Note: This is NOT a religious post.

I planned to spend the whole weekend indoors learning about a particular EU insurance directive called Solvency II. Not from an accounting background, I knew it was going to be a struggle.

My jogging buddy texted and asked me, in the midst of all this, to go out to grab some Chinese food with him, seeing that it’s still officially Chinese New Year. “Come on, celebrate your roots,” he cajoled.

We stopped by at Westminster Abbey on the way to the Chinatown, arriving just as the 12 noon Mass started. The priest had just begun his sermon. He said he had just returned from Lourdes, where he was attending a meeting of Pilgrimage Directors. And whilst he was in Lourdes, he bumped into a nun who was window-shopping. He stopped and had a chat with her, and realised that she was Sister Bernadette Moriau.

Sister Bernadette has been recognised as the 70th miracle of Lourdes.
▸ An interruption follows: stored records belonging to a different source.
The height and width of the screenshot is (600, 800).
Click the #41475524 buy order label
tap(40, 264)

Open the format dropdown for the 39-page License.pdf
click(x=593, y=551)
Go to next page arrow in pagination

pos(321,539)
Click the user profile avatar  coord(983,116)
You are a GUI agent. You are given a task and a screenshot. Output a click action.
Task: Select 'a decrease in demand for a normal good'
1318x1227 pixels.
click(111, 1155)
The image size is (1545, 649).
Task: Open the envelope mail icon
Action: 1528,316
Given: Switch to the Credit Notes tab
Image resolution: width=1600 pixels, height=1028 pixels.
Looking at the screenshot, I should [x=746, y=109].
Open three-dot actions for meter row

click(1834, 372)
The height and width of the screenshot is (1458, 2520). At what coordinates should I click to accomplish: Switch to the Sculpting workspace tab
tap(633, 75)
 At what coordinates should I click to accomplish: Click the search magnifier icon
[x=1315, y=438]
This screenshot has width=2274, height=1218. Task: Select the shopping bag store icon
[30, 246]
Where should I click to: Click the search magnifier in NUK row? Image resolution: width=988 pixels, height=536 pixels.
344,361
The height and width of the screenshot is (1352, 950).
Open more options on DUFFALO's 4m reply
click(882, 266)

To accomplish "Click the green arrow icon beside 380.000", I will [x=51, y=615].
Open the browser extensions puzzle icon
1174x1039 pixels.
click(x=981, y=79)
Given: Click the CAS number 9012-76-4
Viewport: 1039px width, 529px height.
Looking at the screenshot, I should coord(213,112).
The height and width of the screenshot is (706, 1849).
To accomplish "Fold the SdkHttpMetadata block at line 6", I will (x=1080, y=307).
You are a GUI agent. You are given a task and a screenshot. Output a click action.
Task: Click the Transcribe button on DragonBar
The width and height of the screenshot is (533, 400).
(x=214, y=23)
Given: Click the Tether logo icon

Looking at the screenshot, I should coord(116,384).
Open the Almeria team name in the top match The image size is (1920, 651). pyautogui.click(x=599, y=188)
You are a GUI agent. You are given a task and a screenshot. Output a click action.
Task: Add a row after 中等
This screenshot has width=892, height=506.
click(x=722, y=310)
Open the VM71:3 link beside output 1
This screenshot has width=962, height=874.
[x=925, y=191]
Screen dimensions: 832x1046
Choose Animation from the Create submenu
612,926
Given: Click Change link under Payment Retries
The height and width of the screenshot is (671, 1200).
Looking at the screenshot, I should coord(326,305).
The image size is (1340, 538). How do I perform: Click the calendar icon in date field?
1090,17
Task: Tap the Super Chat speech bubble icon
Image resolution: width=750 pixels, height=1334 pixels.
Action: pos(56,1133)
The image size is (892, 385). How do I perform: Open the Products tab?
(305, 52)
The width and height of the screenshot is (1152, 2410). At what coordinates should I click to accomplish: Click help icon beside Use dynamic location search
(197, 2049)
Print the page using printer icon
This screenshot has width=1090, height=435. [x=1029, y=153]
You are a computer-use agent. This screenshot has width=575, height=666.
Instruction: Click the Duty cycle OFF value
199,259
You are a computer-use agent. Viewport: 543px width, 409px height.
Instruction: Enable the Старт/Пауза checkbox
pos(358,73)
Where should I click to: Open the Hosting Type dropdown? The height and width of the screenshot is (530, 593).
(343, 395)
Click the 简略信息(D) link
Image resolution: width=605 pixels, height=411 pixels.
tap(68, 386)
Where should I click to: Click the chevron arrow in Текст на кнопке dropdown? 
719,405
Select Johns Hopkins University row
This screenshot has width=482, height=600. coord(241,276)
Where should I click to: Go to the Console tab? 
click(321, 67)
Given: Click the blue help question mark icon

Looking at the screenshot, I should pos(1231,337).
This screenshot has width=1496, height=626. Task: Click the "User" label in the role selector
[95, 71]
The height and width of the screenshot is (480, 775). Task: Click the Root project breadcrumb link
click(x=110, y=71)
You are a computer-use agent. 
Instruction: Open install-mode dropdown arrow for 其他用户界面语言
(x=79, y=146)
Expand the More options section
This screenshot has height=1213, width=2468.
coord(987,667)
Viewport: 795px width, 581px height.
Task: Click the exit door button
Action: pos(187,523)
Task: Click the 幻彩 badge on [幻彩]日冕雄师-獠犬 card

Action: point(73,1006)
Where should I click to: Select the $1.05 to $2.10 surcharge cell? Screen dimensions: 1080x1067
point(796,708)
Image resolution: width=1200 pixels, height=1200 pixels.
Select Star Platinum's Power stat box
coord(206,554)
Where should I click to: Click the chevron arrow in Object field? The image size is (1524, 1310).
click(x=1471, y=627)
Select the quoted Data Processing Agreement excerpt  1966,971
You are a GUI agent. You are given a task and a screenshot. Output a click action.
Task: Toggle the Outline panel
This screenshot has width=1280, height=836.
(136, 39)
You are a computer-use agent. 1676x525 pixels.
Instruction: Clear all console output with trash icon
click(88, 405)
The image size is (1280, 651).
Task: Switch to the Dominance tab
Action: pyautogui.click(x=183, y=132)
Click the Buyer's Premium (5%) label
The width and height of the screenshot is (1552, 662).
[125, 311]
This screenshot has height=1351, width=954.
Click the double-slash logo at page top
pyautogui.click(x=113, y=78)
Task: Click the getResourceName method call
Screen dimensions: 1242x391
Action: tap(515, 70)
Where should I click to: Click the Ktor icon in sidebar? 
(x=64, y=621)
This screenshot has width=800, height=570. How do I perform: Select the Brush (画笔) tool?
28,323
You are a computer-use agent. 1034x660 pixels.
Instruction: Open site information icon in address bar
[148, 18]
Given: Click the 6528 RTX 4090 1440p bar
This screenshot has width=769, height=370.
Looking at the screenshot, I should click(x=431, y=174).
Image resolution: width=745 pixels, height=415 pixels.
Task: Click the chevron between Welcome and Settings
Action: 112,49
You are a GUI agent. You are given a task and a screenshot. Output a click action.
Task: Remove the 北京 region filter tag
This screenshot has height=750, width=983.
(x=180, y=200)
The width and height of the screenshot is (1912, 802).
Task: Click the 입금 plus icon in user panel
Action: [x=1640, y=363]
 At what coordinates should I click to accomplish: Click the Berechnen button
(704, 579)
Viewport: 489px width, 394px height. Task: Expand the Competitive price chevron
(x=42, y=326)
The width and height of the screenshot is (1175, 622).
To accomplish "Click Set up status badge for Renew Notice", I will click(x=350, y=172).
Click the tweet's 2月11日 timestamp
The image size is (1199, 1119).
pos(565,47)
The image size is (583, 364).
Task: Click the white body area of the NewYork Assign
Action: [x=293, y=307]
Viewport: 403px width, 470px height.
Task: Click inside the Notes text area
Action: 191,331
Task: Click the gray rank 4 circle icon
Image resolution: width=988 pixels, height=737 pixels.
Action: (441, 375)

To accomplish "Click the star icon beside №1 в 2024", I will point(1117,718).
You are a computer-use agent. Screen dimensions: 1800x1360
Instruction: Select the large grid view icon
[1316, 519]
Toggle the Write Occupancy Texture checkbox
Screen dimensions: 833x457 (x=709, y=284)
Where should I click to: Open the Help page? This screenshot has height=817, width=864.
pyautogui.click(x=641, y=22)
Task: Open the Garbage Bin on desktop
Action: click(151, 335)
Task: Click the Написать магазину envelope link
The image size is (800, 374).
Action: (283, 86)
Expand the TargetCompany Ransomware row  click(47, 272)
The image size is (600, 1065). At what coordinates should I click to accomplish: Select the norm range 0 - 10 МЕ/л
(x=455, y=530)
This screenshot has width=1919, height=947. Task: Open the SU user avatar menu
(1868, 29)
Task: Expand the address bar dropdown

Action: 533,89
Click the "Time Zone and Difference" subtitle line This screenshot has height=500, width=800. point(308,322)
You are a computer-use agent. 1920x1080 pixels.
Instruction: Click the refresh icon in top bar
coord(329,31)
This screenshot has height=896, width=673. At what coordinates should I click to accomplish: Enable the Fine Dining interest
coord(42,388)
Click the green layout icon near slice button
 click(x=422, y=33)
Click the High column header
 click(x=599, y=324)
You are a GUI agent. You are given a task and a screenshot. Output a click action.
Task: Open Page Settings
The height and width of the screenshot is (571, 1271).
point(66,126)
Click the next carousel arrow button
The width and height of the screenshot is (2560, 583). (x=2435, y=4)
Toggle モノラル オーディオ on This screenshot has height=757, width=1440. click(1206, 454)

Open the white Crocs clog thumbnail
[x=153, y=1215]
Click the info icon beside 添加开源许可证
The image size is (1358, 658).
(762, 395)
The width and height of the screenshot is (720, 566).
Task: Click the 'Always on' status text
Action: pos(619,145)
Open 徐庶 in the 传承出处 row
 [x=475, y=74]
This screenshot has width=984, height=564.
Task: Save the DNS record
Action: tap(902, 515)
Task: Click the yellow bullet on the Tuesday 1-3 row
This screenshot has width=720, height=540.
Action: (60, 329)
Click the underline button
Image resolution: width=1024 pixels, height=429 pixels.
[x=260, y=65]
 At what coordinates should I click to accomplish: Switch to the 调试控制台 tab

Sister Bernadette was a nun who had “nothing” in the eyes of the world. She was living in poverty. She was a poor nun, no family, no property and she didn’t have her health either. She was first diagnosed with her condition aged 27, had undergone four operations on her spinal column between 1968 and 1975 and was declared a full invalid in 1980. She had to take morphine everyday for a painful condition and needed a brace for her twisted foot and a wheelchair to get around.

But her faith and the richness of her spiritual life gave her courage to bear her life with hope. And one day, she just walked.

The priest said that when we talk about poverty, we often think of material poverty – people who cannot afford what they need to live. But there is also poverty of the emotions, couples in loveless relationships and children born into loveless homes, where on the outside, everything looked shiny and wonderful.

Living in the bustling capital, I see much of these internal poverty – successful people with empty eyes, seeking the connection, yearning for completion. And only last weekend, my mother told me to look for inner beauty.

Find it in music, for instance, she had said, and when Gloria In Excelsis Deo was sung today, I felt that beauty she spoke of deep in me.

Later, we went to Chinatown and there was much celebration in the streets, with laughter, chatter and street buskers filling the air. And then a Hare Krishna troupe walked by, chanting and singing, and my jogging buddy with beautiful voice joined them with a huge smile on his face, singing his heart out.

Afterwards, there was soulful music coming from the lone pianist in Canary Wharf’s underground station, where an old piano had been left.

So though poverty of the soul can be debilitating, leaving many broken relationships and hurting hearts in its wake, we can fill that gap with meaningful things and by allowing the abundance into our lives without fear. Love the world you live in. Ti si prekrasna x

Main photo: some unusual baby apples I plucked on my walks and cooked last autumn.